Others included re-establishing funding for specialist subsequent consultations over the phone and inserting an official statement of ‘telehealth principles’ into the MBS to guide doctors.

Now the RACP has had its say, arguing for a “full range of initial, subsequent and complex MBS video and telephone-based specialist items on a permanent basis”.

This should be funded via new, permanent Medicare items as well as Practice Incentive Payments covering all consultant physicians to promote uptake of telehealth models of care and the delivery of integrated care.

Such a change would “improve telehealth services, reduce the digital divide and promote equitable access to healthcare”, the submission states (link here).

“Both video and telephone modalities have been shown to generally reduce preventable mortality and hospitalisation and support routine care while significantly cutting down travel and associated costs, appointment waiting times and transport barriers to in-person attendance,” it says.

“The most appropriate modality (whether face-to-face, video or telephone) should thus be negotiated between the practitioner and the patient, considering their individual and specific clinical needs and circumstances.”

Workforce reform

More Specialist Training Program in rural and regional communities are another priority, with the college also arguing for an increase in incentives and improved flexibility in medical specialty variations in the recently-introduced rural training requirements.

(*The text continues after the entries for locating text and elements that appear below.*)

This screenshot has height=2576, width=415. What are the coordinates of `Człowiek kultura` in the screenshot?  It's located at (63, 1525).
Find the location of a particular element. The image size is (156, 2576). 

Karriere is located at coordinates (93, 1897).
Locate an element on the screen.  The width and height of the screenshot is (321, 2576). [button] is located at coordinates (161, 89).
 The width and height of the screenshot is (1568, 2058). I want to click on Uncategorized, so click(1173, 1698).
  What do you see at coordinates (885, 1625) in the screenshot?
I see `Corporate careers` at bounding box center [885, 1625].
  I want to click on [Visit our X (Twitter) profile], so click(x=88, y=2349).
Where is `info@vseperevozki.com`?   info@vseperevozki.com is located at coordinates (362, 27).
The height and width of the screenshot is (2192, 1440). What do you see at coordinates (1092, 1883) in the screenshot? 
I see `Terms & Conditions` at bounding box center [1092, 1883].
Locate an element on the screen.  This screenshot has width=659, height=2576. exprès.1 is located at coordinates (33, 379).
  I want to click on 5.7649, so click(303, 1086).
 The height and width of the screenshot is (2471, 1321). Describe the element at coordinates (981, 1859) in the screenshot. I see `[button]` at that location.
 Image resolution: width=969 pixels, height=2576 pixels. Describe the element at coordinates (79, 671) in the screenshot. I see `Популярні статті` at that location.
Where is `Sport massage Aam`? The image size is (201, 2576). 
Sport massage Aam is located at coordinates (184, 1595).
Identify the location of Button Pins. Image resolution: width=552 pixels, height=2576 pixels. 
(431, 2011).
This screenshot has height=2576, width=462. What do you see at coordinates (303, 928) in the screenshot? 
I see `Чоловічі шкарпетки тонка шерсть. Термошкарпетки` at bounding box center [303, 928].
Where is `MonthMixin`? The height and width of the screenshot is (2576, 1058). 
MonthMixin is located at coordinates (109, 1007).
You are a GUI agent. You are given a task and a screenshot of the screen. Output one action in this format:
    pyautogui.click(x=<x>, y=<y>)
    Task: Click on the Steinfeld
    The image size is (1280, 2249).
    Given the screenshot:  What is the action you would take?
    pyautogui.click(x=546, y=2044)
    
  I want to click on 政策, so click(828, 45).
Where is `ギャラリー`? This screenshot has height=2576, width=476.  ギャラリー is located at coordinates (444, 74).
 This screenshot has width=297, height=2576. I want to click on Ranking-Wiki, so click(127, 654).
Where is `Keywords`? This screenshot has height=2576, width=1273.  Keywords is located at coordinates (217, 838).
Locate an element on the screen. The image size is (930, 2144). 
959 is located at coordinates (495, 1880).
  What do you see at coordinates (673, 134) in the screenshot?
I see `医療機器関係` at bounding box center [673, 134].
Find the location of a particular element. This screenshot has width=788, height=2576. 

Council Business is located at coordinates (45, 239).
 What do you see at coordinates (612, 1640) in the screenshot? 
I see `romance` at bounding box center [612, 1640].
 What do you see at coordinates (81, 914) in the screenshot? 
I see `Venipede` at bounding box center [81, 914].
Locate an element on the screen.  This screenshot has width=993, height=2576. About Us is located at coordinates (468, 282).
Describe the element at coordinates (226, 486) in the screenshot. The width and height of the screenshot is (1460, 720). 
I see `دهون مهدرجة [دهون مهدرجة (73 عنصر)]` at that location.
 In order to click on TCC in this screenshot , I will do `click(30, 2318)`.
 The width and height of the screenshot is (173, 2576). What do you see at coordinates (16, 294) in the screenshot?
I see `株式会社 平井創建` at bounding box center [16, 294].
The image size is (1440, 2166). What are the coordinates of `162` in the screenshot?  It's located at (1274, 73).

Beyond that, the college says it should be allowed to utilise salary support funding under the program to pay for additional posts in areas of need.

As for rural Medicare incentives, the college does not specify how these should work, but says MBS payments should be introduced “to encourage physicians to relocate and remain in rural, regional and remote practice locations.”

Also on the wish list is:

  • A broader role for the newly-established Australian Centre for Disease Control (CDC)
  • Increased funding for bariatric surgeries and PBS subsidies for evidence-based pharmacotherapies for obesity
  • An MBS item number to allow physicians to engage employers, supervisors, workplace regulators and unions to assess hazards that may be work, health and safety issues.

More broadly, the RACP wants action on carbon emissions, preventative health, as well as disability and aged care.

“The RACP and its members are committed to supporting the Australian Government in addressing the growing challenges that impact our patients, our communities, our health system and our natural environments,” it says.

“Our members believe that the recommendations outlined in this submission will improve health outcomes for Australians, reduce the growing pressure on the health system and assist in progressing the reform agenda of the Australian Government.”